An old project with no luck
Hemus is incomplete in a very odd way as there is a "hole" in the middle. Тhere are 100 and 90 km respectively built at the two ends of the motorway - near Sofia and near Varna. Still, the road which crosses Northern Bulgaria from Pleven, Veliko Tarnovo, Targovishte and Shumen is not ready yet. Meanwhile, the gap in economic performance between Northern and Southern Bulgaria has intensified over the years and road infrastructure is seen as key to changing that. The highway is extremely important as it will create a faster and convenient link between the capital and Varna, as well as the cities in between. According to the Road Infrastructure Agency, the population which will be impacted by the construction of Hemus is about 2.9 million people, covering about 44% of the country's territory.
One reason the motorway was left behind in the 2000s was that there were no European funds dedicated to its construction. Thus, other roads - like Trakia between Sofia and Bourgas, and Struma which connects the capital with the Greek border, were prioritized. However, a few years ago the Road Agency launched a bid for the construction of two new segments. One of them - embracing 9 kilometres on the Western side of the road, was finished in the fall of 2019, just in time for the local elections. Тhe other one - 16 km between Targovishte and Shumen, are still being delayed.
A questionable decision
At the end of 2018 the government suddenly and without any public discussion announced that it was signing a 1.34 billion leva contract for the construction of 134 kilometres of the Hemus motorway with a state-owned construction company called Avtomagistrali (literally means "highways"). It was established in the early 1980s, during Communism, and its main job was to maintain highway infrastructure and do any required repairs. The company was quite secretive and not really familiar to the wider public. It did not respond to journalistic questions back in 2017 and even people from the construction business knew little of it. The only certainty was that for years Avtomagistrali "subscribed" to procurement contracts for maintenance of highways and signed them with quite a high price offers. After that, it subcontracted most of the work to private companies and basically served as a broker for such jobs.

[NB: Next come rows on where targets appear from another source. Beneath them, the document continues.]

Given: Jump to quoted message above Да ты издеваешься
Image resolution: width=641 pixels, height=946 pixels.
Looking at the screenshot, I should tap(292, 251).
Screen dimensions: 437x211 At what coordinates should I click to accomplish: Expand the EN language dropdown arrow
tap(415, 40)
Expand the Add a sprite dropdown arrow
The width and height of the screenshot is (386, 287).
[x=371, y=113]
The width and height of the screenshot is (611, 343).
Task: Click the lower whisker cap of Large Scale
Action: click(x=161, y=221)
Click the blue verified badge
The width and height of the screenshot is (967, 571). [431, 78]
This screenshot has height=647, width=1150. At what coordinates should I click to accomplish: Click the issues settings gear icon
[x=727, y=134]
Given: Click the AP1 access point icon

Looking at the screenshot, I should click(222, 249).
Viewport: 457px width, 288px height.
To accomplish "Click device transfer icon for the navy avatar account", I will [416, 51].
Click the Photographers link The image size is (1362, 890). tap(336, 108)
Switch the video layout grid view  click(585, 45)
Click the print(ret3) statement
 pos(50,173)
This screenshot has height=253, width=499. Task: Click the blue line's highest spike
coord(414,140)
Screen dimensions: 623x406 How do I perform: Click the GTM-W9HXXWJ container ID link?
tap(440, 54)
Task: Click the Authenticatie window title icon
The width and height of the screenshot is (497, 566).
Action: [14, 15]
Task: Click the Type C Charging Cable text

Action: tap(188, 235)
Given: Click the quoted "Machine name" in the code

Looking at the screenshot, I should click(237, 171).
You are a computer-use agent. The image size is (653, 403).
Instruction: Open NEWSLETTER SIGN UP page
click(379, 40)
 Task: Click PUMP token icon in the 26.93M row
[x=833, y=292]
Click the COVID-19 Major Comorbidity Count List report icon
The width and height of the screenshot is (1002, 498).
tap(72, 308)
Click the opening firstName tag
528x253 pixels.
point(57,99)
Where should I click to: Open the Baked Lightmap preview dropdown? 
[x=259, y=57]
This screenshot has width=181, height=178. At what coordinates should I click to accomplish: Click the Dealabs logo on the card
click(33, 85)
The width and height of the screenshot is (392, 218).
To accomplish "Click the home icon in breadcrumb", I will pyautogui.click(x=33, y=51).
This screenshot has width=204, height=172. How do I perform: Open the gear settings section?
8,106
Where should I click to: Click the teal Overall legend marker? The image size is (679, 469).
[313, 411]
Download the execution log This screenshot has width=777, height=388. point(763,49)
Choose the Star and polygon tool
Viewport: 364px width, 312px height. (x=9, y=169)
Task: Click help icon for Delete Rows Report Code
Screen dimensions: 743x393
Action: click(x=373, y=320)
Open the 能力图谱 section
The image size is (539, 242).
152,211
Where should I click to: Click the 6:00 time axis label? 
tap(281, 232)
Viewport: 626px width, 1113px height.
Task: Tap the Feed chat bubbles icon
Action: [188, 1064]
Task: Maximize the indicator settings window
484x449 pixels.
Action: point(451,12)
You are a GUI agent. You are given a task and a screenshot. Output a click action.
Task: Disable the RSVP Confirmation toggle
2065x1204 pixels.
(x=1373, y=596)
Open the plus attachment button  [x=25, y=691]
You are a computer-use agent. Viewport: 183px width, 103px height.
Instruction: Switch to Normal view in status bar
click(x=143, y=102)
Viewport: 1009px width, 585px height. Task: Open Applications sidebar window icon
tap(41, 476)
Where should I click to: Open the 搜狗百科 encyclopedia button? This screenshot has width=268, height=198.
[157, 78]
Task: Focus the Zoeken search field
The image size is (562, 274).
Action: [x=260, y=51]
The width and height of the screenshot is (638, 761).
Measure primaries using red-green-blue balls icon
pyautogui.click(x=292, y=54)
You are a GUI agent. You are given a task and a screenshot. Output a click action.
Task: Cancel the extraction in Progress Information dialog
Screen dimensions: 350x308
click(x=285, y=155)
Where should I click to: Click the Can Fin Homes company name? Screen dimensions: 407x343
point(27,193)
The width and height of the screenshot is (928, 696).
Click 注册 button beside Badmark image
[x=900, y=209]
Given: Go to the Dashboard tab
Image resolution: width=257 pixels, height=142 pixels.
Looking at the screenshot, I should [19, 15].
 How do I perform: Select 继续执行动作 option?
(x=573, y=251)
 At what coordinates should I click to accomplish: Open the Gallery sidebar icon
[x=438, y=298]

Yet the Council of Ministers decided that the company was fit to complete the biggest road segment commissioned in one go since Communist times. A year after it signed the first contract, the Road Agency signed a second one regarding Hemus, again with Avtomagistrali, - this time for 1.38 billion leva with VAT for 89 km. Overall, the company suddenly found itself with two contracts covering over 220 kilometres in what was the costliest construction task ever assigned by the government. The contracts were signed using the "in-house" procedure whereby an institution can assign work directly to another public firm without organizing an open bid. The problem is that under this mechanism the company is not allowed to use outside help. Nevertheless, it seems that Avtomagistrali is illegally using subcontractors by signing contracts for "renting equipment", for instance. The problem is that in this case transparency and accountability over who, how and for what is being paid is almost nonexistent.
The clock is ticking
Even though the question of corruption and transparency in public spending is a significant one, most people more often ask: when will Hemus be ready? The government's deadline of 2024 for the whole highway now seems optimistic.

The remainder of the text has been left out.